On probability measures arising from lattice points on circles

TL;DR

This paper studies probability measures derived from lattice points on circles, characterizing their structure, symmetries, and limitations, revealing a complex, fractal-like geometry influenced by prime powers.

Contribution

It identifies the set of attainable measures, shows their convex and symmetry properties, and uncovers their fractal structure and prime power influence.

Findings

Attainable measures include all extreme symmetric measures.

The set of attainable measures is closed under convolution.

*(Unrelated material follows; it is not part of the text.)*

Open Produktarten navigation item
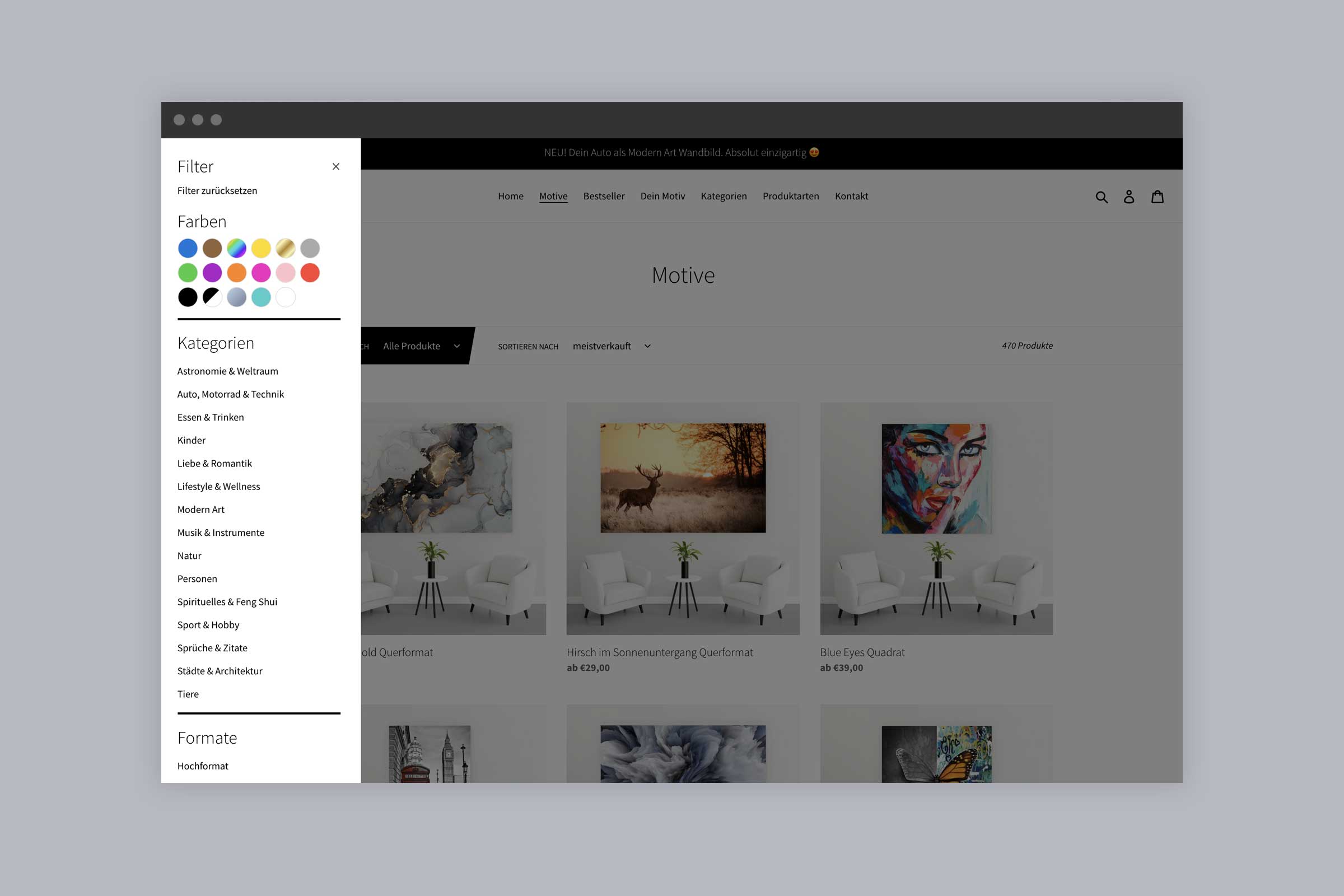 (790, 196)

Singularities in the measure set have a fractal structure, absent for square-free radii.

Abstract

A circle, centered at the origin and with radius chosen so that it has non-empty intersection with the integer lattice $\mathbb{Z}^{2}$, gives rise to a probability measure on the unit circle in a natural way. Such measures, and their weak limits, are said to be attainable from lattice points on circles. We investigate the set of attainable measures and show that it contains all extreme points, in the sense of convex geometry, of the set of all probability measures that are invariant under some natural symmetries. Further, the set of attainable measures is closed under convolution, yet there exist symmetric probability measures that are not attainable. To show this, we study the geometry of projections onto a finite number of Fourier coefficients and find that the set of attainable measures has many singularities with a "fractal" structure. This complicated structure in some sense arises from prime powers - singularities do not occur for circles of radius $\sqrt{n}$ if $n$ is square free.